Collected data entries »
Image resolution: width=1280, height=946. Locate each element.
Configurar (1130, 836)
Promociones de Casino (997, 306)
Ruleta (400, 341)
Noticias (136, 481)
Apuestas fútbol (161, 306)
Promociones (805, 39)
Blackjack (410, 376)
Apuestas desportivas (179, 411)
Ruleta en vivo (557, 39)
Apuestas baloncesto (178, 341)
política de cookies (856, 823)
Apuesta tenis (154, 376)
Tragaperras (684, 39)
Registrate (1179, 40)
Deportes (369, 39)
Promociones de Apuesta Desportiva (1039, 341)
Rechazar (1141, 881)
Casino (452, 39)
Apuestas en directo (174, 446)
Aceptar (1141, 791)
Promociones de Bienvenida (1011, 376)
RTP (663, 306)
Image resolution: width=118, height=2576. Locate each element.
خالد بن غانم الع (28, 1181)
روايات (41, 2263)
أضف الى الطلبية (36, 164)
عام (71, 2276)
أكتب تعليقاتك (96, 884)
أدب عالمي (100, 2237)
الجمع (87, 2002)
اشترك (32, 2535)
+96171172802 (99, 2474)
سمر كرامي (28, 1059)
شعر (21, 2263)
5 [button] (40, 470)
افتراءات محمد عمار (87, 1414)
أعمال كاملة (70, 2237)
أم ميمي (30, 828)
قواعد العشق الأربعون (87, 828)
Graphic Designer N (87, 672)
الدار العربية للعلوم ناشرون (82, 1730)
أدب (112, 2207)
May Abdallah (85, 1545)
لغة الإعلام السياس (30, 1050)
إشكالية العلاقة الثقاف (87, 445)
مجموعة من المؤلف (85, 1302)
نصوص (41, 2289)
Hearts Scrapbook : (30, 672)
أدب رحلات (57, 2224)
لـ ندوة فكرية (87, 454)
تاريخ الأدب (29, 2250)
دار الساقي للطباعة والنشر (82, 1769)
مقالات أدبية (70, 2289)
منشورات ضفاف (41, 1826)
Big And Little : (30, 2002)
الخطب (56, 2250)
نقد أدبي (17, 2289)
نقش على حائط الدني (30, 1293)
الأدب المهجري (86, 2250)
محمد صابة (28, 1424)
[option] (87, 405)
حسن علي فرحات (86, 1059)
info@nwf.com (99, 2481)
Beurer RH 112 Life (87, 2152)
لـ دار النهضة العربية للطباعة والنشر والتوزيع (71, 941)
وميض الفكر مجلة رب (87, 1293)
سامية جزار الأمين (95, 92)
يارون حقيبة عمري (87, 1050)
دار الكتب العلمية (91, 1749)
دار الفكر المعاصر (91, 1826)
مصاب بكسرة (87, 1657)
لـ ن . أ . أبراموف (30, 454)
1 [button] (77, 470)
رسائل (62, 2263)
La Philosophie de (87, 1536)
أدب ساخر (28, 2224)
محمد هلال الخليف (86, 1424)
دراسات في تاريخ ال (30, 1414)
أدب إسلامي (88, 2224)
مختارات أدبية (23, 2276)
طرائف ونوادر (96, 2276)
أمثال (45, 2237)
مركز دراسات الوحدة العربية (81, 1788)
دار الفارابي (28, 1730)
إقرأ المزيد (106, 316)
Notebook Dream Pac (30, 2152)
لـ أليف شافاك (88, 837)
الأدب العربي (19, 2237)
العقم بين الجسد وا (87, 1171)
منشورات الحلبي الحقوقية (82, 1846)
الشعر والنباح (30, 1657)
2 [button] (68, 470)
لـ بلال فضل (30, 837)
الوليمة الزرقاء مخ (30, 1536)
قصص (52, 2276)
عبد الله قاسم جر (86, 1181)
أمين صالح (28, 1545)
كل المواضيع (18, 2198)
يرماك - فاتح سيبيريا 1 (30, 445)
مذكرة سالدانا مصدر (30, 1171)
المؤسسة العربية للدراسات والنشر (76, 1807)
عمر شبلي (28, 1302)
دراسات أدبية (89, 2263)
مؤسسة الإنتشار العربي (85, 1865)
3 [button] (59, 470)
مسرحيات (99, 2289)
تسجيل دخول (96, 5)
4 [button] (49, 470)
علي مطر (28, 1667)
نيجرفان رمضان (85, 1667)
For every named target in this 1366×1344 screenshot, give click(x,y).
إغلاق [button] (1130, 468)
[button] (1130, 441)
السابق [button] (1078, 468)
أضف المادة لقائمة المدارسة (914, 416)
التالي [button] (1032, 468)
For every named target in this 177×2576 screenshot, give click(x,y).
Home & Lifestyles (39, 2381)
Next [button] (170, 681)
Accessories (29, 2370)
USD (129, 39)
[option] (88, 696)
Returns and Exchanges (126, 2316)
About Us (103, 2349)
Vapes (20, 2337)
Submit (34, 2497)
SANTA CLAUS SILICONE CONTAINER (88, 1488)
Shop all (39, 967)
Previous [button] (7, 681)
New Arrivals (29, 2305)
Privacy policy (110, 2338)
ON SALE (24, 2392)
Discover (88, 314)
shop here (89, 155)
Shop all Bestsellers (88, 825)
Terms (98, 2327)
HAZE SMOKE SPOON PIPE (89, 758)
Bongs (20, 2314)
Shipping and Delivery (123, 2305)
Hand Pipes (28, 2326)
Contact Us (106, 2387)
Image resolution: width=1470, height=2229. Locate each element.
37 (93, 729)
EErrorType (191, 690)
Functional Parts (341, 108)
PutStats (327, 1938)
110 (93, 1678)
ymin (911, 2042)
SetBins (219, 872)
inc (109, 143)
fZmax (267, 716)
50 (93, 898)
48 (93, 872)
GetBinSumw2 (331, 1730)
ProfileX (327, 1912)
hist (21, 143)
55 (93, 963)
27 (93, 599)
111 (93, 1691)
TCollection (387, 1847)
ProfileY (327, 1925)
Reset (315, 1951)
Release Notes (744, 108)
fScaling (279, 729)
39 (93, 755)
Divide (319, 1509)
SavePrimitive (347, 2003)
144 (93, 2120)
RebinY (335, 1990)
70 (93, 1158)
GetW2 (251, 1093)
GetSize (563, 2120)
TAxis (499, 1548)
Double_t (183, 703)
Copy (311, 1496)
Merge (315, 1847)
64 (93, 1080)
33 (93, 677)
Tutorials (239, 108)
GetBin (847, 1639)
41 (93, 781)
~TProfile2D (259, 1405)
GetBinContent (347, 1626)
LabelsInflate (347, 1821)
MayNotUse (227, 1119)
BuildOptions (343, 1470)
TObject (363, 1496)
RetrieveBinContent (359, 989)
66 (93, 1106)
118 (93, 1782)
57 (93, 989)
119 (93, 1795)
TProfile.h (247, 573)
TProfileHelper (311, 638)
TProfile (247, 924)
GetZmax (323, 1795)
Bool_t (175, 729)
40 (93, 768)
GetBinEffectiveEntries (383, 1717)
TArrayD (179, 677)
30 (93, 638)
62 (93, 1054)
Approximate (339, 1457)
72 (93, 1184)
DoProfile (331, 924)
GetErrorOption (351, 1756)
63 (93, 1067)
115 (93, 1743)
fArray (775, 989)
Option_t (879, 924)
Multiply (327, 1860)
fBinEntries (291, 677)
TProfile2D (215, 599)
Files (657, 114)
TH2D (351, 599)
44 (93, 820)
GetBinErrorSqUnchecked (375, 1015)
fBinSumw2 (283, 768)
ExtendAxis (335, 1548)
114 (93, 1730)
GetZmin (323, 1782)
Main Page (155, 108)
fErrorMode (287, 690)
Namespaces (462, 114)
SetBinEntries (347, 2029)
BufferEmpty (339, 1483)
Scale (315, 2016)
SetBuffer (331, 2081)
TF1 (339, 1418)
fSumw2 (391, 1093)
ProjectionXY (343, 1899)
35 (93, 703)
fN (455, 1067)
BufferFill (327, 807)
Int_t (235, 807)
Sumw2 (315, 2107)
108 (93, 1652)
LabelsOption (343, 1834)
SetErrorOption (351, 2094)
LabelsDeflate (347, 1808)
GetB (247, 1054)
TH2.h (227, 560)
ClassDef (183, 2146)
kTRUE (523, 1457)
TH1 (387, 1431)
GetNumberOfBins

WORK TO COMPLETE » Write out, from the lines above, only those from the line with "Apuestas desportivas (179, 411)" to the line with "Aceptar (1141, 791)", exactly as given, including the first and the last.

ANSWER SPACE »
Apuestas desportivas (179, 411)
Ruleta en vivo (557, 39)
Apuestas baloncesto (178, 341)
política de cookies (856, 823)
Apuesta tenis (154, 376)
Tragaperras (684, 39)
Registrate (1179, 40)
Deportes (369, 39)
Promociones de Apuesta Desportiva (1039, 341)
Rechazar (1141, 881)
Casino (452, 39)
Apuestas en directo (174, 446)
Aceptar (1141, 791)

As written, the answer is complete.